Temuan ini diungkapkan Ketua Bawaslu Maluku, Subair kepada Siwalima melalui tele­pon selulernya, Kamis (15/2).

Subair lalu menunjuk, per­soalan yang terjadi di Kabu­paten Maluku Tengah dimana proses perhitungan suara suara harus tertunda, akibat tidak adanya formulir C1 dinding yang tidak disediakan KPU, jadi salah satu penyebab PSU.

Tak hanya itu, lanjut dia, terjadi juga mobilisasi massa untuk menghentikan proses perhitungan suara di beberapa TPS yang tentunya mengham­bat proses perhitungan suara.

“Untuk C1 dinding yang tidak ada di beberapa kabupaten memang telah siasati dengan mencetak sendiri beberapa form C1,” ujar Subair.

Baca Juga: Pemilu di Maluku Berjalan Aman Prabowo Menang

Kejadian tidak adanya formulir C1 ini juga terjadi di Kabupaten Buru yang menyebabkan, petugas KPPS harus mencetak sendiri formulir C1 yang hampir mirip dengan asli.

Bahkan, ditemukan juga TPS di Kabupaten Buru tidak dilengkapi dengan printer atau scan fotocopy yang seharusnya ada karena ada anggaran untuk hal dimaksud.

Menurutnya, Bawaslu telah memberikan kemudahan dengan menggunakan komputer guna mempermudah proses pencatatan formulir model C1 salinan yang akan dibagikan ke saksi parpol, DPD, DPR, presiden.

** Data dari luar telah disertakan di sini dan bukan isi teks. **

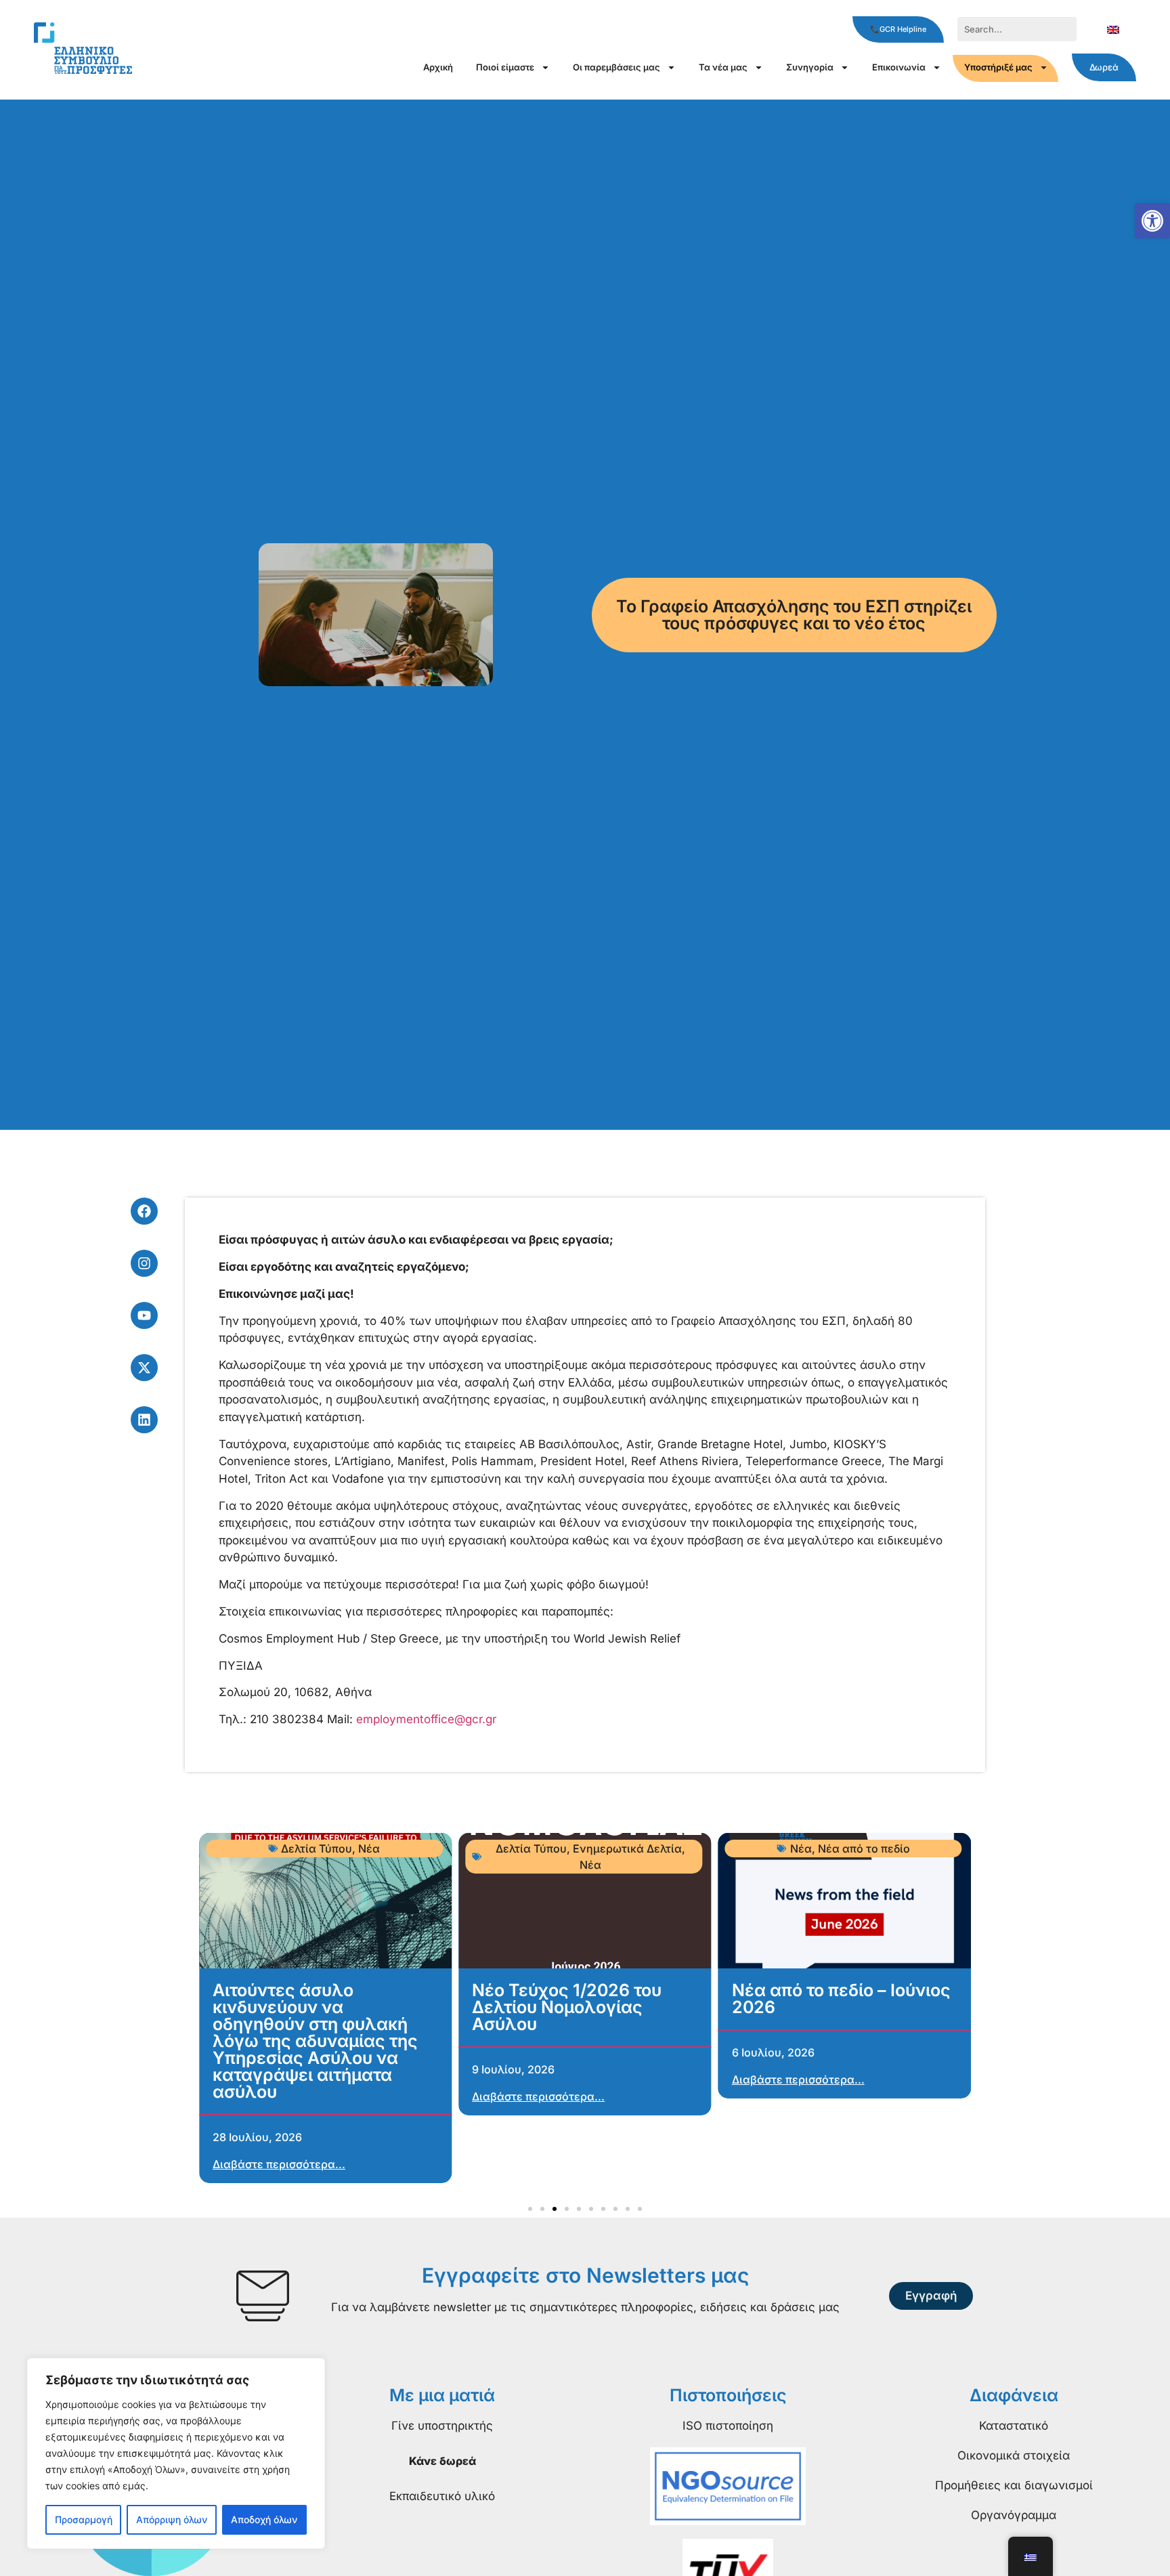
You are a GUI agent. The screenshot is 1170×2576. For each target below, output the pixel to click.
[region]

“Formulir C1 salinan itu kan sangat banyak kalau manual itu belum selesai. Karena itu kami mudahkan dengan printer, fotocopy atau mesin scan, tapi ada kabupaten yang tidak punya itu padahal ada anggarannya,” kesalnya.

Sementara itu untuk Kabupaten Maluku Tenggara, Subair mengungkapkan terjadinya banyak intimidasi dan kekerasan sekelompok orang terhadap penyelenggara yang menyebabkan perhitungan suara dihentikan.

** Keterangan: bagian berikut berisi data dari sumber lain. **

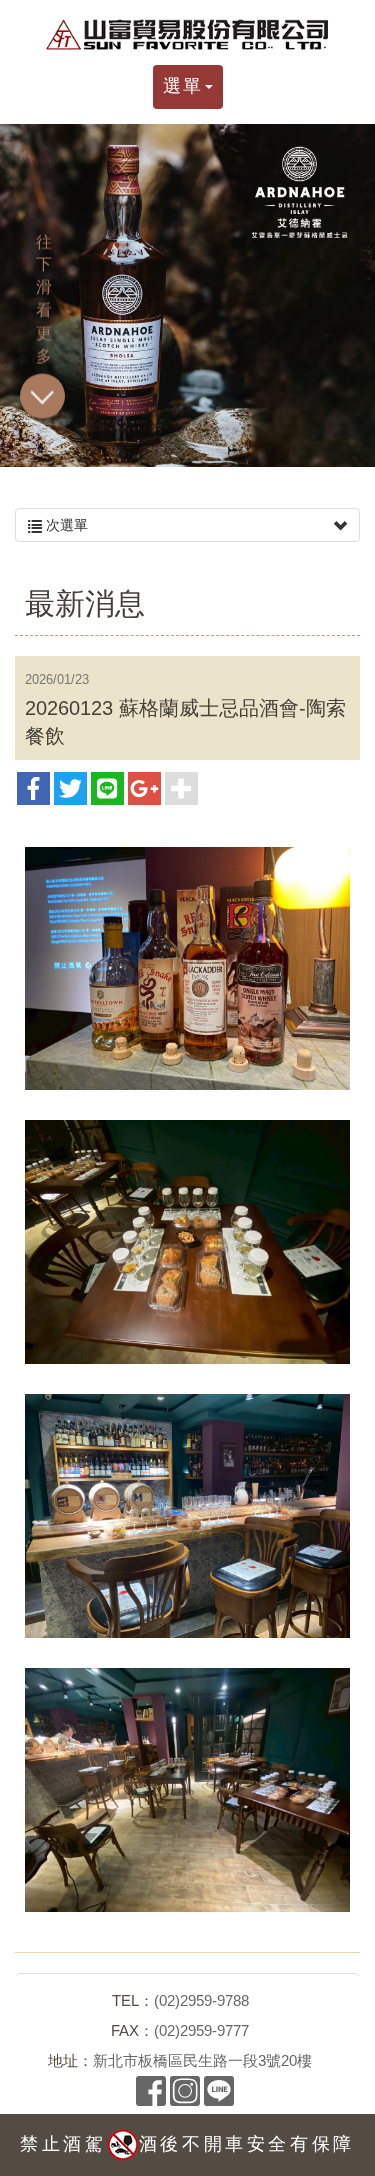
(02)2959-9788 (201, 2000)
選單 (183, 86)
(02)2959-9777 (201, 2030)
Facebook (151, 2091)
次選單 (65, 525)
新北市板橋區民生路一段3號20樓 (202, 2060)
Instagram (185, 2091)
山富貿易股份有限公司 (188, 35)
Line (219, 2091)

“Kalau di Malra itu banyak intmidasi dan kekerasan tapi terbatas jumlah personel polisi sehingga belum cukup memberikan rasa aman bagi penyelenggara,” bebernya.

Lebih lanjut, Subair juga membeberkan persoalan kotak suara yang dibuang ke laut oleh beberapa orang saat perhitungan suara yang mengakibatkan penghitungan suara dihentikan.

Dia memastikan semua persoalan yang terjadi masih dalam kajian Bawaslu jika terdapat unsur pidana maka akan ditindak sesuai aturan.

Subair mengungkapkan, PSU akan diambil setelah Bawaslu Maluku melakukan rapat hasil pengawasan pemilu serentak de­-ngan Bawaslu kabupaten dan kota.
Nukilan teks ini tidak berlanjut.